1.1048159-1125693259
Security officials survey the site of a gun attack where unidentified gunmen killed police cadets in Lahore on July 12, 2012. Masked gunmen stormed a house and killed nine police cadets in Pakistan's eastern city of Lahore on Thursday, police said, the second attack on security forces claimed by the Taliban in relatively peaceful Punjab province in four days. Image Credit: Reuters

Lahore: Nine police recruits were killed in an attack on Monday by masked gunmen in Lahore, Punjab, police said.

All the victims were reported to be from northwestern Khyber Pakthunkhwa province where local Taliban insurgents operate from tribal areas along the border with Afghanistan. Eight personnel were also injured in the early morning attack and were hospitalised.

Punjab’s Inspector General police Habibur Rehman said the attack on the hostel of the recruits appeared to be a reaction to the reopening of Nato supply routes through Pakistan, like the assault on Monday on an army camp near Gujrat in Punjab in which seven soldiers and a policeman died.

He said according to preliminary investigations some ten men were involved in the attack, adding the attackers were most probably from the group that carried out the attack on the army camp.

Reports said the assailants drove to the place in a car and on motorcycles. The raiders barged into the building, opened fire on the inmates and kept spraying them with bullets for several minutes before fleeing the scene.

Punjab, home to 60 per cent of the country’s 180 million people, is ruled by the main opposition party, the Pakistan Muslim-N headed by former prime minister Nawaz Sharif, whose younger brother Shahbaz Sharif is chief minister of the province.

Meanwhile, one survivor told reporters from his hospital bed that staff jumped frantically onto the roof tops of neighbouring houses to escape the hail of bullets.

“About 15 of us were sleeping on the roof and some were offering prayers when gunfire started downstairs. Some of my colleagues who went down to see what was happening were killed or wounded,” Mohammad Rizwan Shah, 23, said.

He said he works in the prison in the northwestern city of Peshawar, which houses Taliban and other Islamist militants, and came to Lahore six weeks ago for a training course due to end on July 28.

“I jumped over to the house next door to save my life and fractured my arm. Others too jumped walls and into neighbouring houses,” he said.

Police said nine other people were wounded, and the victims were shot as they slept on mats.

Local resident, Mohammad Siddiq, 43, said he saw gunmen fleeing on motorcycles and a blood-drenched body lying in the street at around 5:30 am (0030 GMT).

Pakistan’s main umbrella Taliban faction claimed responsibility.

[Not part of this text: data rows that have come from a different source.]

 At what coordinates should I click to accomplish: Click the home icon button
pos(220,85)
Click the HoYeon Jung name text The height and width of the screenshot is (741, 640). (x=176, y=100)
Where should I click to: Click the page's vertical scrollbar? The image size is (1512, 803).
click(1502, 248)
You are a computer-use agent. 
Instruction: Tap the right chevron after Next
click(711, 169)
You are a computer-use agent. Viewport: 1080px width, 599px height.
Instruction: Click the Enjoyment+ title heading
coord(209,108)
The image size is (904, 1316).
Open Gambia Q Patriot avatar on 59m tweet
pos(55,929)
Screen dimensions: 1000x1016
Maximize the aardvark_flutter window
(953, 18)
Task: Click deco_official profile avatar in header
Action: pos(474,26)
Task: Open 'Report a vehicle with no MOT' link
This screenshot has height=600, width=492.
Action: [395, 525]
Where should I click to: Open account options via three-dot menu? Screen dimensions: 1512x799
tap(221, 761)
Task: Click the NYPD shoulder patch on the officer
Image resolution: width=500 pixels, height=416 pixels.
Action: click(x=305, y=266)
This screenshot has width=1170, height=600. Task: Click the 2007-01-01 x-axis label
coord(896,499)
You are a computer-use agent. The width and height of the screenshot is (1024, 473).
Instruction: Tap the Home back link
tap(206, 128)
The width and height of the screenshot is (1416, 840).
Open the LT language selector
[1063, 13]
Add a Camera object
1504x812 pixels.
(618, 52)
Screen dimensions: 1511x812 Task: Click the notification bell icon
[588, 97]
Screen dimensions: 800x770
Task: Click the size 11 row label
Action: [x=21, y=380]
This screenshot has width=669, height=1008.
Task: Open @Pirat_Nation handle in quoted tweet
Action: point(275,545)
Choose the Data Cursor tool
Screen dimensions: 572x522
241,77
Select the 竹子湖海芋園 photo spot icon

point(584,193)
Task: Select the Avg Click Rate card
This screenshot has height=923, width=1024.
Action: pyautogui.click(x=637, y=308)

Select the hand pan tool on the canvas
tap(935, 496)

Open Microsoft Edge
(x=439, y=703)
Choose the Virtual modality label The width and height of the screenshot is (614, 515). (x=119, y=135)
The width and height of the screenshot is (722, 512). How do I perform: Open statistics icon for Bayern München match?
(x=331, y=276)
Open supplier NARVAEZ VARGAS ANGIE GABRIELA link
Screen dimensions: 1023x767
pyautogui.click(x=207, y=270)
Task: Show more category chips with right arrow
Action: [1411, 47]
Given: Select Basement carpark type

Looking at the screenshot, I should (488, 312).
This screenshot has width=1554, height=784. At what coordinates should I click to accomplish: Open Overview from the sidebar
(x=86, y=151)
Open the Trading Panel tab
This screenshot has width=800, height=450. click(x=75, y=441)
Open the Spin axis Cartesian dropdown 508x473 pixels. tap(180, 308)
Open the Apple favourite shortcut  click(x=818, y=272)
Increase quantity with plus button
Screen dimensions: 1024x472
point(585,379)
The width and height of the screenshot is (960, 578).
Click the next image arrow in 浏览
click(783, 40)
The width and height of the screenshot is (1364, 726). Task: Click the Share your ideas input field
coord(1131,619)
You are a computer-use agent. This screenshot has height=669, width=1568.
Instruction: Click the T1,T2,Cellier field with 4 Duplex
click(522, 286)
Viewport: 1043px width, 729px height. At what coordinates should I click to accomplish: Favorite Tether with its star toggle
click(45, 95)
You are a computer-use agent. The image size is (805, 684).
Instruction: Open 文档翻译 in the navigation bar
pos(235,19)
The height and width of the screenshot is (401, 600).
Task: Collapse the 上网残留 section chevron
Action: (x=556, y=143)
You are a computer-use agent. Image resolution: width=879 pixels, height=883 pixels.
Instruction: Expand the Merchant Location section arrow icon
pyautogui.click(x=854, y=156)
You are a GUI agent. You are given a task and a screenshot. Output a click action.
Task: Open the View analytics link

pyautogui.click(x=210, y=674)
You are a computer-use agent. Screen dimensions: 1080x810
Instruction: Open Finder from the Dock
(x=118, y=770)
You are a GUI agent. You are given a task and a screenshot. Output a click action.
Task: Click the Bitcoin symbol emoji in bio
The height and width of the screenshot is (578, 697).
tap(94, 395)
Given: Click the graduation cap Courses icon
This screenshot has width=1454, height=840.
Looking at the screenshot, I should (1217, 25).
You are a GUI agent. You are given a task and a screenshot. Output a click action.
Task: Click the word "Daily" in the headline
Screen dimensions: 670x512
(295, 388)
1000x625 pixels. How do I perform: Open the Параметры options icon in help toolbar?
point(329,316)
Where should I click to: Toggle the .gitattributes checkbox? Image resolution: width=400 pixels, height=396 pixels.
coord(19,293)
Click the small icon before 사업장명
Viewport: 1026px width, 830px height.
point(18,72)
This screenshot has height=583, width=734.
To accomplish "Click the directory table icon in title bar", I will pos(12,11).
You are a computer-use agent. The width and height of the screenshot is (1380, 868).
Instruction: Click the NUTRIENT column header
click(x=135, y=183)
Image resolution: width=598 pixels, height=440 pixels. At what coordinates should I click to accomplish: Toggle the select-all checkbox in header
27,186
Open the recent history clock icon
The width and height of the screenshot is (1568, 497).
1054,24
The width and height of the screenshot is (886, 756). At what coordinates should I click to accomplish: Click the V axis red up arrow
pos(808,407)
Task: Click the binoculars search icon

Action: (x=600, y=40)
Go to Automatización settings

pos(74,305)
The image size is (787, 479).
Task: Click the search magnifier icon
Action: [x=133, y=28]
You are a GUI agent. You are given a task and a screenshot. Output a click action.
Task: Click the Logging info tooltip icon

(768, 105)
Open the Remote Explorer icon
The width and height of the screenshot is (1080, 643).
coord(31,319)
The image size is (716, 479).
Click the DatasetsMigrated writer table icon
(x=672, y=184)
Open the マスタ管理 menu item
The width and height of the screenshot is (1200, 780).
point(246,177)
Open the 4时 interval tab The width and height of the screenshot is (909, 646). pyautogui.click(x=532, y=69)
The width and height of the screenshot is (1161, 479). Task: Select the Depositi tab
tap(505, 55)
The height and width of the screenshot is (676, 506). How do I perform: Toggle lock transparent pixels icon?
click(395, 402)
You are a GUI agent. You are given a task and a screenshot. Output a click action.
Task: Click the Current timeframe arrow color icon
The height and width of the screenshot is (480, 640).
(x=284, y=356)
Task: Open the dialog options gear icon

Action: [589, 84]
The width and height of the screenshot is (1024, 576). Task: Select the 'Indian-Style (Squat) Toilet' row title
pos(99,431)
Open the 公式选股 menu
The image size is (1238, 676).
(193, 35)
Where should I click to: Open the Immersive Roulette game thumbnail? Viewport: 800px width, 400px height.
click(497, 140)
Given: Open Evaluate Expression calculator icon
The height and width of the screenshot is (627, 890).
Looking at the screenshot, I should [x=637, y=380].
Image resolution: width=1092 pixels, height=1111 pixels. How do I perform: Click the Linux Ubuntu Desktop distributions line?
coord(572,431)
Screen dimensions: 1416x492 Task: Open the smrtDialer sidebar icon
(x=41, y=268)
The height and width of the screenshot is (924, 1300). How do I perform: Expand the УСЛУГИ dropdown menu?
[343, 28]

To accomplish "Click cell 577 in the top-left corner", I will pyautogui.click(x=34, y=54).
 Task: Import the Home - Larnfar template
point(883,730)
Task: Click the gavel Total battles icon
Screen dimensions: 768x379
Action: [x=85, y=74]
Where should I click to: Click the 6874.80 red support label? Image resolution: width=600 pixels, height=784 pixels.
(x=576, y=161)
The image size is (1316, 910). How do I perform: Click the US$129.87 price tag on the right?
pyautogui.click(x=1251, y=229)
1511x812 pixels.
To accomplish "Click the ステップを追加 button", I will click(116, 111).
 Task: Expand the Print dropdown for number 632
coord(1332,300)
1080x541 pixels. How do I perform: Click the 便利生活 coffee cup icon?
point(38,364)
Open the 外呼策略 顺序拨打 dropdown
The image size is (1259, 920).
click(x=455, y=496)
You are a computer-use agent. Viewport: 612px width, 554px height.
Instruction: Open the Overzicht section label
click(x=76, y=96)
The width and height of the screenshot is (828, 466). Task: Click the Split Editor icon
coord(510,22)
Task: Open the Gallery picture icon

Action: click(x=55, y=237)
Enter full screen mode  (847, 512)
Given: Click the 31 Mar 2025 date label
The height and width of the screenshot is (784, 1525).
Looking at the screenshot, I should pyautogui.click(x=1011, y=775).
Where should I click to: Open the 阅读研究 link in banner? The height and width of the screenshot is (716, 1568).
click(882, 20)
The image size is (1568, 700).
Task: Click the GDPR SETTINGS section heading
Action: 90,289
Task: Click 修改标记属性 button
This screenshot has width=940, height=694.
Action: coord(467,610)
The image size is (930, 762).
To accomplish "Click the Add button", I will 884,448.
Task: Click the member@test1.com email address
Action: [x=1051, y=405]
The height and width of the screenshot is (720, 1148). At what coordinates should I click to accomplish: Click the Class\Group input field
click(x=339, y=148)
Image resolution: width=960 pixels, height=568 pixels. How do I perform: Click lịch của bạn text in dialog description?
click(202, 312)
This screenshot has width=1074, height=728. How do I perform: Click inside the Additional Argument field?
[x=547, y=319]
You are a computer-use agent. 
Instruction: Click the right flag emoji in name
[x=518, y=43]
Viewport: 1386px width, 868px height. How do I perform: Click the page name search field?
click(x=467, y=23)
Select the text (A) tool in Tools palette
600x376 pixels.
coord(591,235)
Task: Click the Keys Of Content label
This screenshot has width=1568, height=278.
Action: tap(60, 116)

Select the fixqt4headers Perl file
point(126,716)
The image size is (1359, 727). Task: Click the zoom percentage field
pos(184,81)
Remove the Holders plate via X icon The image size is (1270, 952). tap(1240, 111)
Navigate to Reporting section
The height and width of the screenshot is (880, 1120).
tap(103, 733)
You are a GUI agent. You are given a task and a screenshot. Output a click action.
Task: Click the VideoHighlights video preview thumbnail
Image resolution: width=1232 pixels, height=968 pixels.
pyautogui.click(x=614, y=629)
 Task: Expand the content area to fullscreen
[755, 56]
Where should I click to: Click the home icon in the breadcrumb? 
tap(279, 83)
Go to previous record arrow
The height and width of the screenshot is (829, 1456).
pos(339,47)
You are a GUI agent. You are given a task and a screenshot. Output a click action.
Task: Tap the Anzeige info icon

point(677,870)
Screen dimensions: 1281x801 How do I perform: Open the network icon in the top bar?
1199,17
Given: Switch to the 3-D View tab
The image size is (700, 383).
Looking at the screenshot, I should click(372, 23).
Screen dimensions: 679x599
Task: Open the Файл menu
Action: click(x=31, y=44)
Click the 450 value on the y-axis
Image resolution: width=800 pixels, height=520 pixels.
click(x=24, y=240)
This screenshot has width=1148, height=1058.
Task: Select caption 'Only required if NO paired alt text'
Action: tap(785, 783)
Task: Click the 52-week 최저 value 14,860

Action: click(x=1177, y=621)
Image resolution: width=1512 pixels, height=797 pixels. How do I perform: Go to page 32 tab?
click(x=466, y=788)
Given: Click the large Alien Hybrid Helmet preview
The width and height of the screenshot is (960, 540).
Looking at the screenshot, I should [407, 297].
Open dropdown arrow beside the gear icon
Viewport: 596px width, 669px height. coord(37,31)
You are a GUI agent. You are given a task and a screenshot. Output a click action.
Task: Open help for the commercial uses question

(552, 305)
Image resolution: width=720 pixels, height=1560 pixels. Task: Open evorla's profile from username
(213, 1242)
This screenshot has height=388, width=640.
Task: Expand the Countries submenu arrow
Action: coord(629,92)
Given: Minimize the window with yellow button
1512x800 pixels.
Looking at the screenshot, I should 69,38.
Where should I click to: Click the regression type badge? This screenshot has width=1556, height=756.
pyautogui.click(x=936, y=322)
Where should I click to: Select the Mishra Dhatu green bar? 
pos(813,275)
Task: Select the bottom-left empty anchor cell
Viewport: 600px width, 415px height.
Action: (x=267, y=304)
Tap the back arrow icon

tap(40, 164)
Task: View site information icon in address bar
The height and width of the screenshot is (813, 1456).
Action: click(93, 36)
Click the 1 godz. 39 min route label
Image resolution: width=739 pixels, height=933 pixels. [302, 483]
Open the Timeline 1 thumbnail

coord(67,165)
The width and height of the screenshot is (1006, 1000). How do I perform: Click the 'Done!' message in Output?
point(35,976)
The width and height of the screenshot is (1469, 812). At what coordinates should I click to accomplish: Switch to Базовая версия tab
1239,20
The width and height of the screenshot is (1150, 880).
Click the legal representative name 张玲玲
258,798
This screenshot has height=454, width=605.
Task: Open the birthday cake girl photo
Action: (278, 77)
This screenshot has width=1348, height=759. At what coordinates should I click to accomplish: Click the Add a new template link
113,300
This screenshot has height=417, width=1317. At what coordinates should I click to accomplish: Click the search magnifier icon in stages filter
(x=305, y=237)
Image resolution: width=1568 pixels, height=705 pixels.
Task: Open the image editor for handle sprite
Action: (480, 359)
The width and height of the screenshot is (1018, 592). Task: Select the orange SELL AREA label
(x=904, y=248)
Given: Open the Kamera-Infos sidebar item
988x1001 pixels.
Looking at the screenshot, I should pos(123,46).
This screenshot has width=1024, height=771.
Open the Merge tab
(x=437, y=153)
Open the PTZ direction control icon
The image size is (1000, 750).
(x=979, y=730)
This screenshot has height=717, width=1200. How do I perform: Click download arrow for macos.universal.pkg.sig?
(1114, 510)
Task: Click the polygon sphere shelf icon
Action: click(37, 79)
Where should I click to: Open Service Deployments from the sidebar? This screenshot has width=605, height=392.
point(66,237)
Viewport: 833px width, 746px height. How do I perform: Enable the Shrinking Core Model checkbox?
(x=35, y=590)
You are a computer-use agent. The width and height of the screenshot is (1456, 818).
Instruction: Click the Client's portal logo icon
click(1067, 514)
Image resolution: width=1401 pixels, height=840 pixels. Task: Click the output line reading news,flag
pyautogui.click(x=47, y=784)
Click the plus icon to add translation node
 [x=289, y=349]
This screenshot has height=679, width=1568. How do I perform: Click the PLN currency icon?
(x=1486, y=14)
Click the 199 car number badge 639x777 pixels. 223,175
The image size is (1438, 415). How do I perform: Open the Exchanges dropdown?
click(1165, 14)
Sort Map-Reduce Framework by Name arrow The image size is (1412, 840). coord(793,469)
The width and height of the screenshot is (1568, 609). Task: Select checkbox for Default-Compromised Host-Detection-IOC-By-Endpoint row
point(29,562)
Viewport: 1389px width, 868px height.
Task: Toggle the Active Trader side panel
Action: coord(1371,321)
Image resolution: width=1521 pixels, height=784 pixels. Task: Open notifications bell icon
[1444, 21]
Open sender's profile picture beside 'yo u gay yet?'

Spokesman Ehsanullah Ehsan told AFP in a telephone call that the attack proved “no place is beyond our reach”.

He said five attackers targeted the policemen because Taliban inmates were tortured in prisons in the northwest and said the raid was “part of chain of attacks” that started in Punjab’s district of Gujrat on Monday and would continue.

Police also blamed the “same gang” who killed seven security personnel at an army camp in Gujrat, 150 kilometres southeast of Islamabad, on Monday.

Considered Pakistan’s cultural capital and close to the Indian border, Lahore is a city of eight million that in 2010 suffered a string of high-profile bombings blamed on Taliban and Al-Qaida-linked militants.

But since early 2011, it had been largely shielded from violence linked to the Islamist extremists based in Pakistan’s border regions with Afghanistan in the northwest.

Tensions have been high among right-wing and extremist organisations since Pakistan last week decided to reopen its Afghan border to NATO supply convoys, ending a seven-month blockade following negotiations with US officials.

The Defence Council of Pakistan, a coalition of right-wing and hardline Islamist groups bitterly opposed to the country’s alliance with Washington, has urged people to protest against the resumption of supplies for NATO troops fighting the Taliban in Afghanistan.

Just hours before Monday’s attack, thousands from the Defence Council of Pakistan passed through Gujrat on a protest march from Lahore to Islamabad.

Pakistan closed the routes in protest at US air strikes in November last year that killed 24 Pakistani soldiers.

The air strikes plunged ties between Islamabad and the United States, already shaky after the US killing of Osama bin Laden in a Pakistani garrison town in May 2011, to a new low.

After months of negotiations, a rapprochement was achieved when US Secretary of State Hillary Clinton apologised for the November deaths.